[Entries taken from a collection]
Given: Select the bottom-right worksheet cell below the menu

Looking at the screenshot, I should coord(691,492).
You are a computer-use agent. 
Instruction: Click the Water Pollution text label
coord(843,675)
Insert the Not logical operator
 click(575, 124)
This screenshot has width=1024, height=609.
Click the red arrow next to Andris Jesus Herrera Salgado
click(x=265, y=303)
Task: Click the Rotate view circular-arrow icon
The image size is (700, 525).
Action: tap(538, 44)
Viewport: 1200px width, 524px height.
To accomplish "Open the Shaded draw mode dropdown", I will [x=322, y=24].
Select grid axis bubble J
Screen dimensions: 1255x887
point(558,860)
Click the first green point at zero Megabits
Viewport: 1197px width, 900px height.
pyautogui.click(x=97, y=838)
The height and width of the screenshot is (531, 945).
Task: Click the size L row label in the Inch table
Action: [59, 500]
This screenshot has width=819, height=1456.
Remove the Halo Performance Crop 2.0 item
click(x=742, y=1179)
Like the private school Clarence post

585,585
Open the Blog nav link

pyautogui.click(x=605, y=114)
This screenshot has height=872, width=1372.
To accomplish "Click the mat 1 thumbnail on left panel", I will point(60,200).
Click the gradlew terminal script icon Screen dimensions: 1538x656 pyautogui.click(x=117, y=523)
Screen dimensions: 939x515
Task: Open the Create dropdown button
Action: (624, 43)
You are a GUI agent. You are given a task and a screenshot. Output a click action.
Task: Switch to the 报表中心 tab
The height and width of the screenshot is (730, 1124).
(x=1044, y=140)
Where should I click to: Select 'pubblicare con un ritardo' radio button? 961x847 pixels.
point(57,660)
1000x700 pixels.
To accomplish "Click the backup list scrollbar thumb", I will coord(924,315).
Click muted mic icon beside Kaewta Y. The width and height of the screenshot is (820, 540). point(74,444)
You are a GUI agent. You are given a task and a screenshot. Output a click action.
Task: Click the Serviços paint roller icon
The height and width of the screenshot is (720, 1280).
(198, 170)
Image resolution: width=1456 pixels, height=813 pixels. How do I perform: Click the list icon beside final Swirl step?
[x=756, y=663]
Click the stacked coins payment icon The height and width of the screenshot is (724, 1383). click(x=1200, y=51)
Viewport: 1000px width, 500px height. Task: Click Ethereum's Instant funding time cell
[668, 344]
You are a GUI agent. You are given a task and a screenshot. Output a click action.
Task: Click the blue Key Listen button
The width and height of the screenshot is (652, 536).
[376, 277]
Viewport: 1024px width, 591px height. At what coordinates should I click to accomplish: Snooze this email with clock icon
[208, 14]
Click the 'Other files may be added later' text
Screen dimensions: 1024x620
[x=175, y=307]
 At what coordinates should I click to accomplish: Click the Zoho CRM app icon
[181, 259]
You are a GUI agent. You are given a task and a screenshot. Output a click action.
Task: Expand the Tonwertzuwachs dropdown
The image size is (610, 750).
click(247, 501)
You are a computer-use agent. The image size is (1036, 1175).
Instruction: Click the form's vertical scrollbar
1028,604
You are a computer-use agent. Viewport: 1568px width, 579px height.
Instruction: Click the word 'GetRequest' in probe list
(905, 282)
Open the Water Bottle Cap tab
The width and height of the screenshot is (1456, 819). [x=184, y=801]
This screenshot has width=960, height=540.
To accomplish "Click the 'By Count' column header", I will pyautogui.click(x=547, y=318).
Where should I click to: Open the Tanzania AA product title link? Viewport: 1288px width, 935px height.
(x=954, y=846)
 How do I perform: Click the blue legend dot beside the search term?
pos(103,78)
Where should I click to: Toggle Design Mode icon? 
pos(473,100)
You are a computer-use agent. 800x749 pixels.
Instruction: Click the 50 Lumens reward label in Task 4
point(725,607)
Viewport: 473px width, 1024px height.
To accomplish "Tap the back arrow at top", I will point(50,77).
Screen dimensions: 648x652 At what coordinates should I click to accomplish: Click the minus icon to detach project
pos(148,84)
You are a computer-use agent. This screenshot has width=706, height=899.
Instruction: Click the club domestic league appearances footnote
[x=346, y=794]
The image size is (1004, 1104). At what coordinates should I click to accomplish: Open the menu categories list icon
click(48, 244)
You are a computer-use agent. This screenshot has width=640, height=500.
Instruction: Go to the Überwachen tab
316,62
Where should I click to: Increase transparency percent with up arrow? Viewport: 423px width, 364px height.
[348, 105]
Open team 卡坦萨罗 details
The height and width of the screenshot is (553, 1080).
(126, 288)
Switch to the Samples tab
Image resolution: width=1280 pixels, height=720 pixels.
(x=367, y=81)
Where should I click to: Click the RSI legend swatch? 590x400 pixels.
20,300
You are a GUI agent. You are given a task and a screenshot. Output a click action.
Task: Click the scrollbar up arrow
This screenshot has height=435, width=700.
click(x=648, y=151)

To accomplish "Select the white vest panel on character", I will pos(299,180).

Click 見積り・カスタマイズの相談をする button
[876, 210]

### [TASK INSTRUCTIONS]
Could you reproduce, exactly, every line above from the line with "You are a computer-use agent. The" to the line with "Viewport: 473px width, 1024px height.", and no other line? Both ends count.

### [FINISHED TASK]
You are a computer-use agent. The image size is (1036, 1175).
Instruction: Click the form's vertical scrollbar
1028,604
You are a computer-use agent. Viewport: 1568px width, 579px height.
Instruction: Click the word 'GetRequest' in probe list
(905, 282)
Open the Water Bottle Cap tab
The width and height of the screenshot is (1456, 819). [x=184, y=801]
This screenshot has width=960, height=540.
To accomplish "Click the 'By Count' column header", I will pyautogui.click(x=547, y=318).
Where should I click to: Open the Tanzania AA product title link? Viewport: 1288px width, 935px height.
(x=954, y=846)
 How do I perform: Click the blue legend dot beside the search term?
pos(103,78)
Where should I click to: Toggle Design Mode icon? 
pos(473,100)
You are a computer-use agent. 800x749 pixels.
Instruction: Click the 50 Lumens reward label in Task 4
point(725,607)
Viewport: 473px width, 1024px height.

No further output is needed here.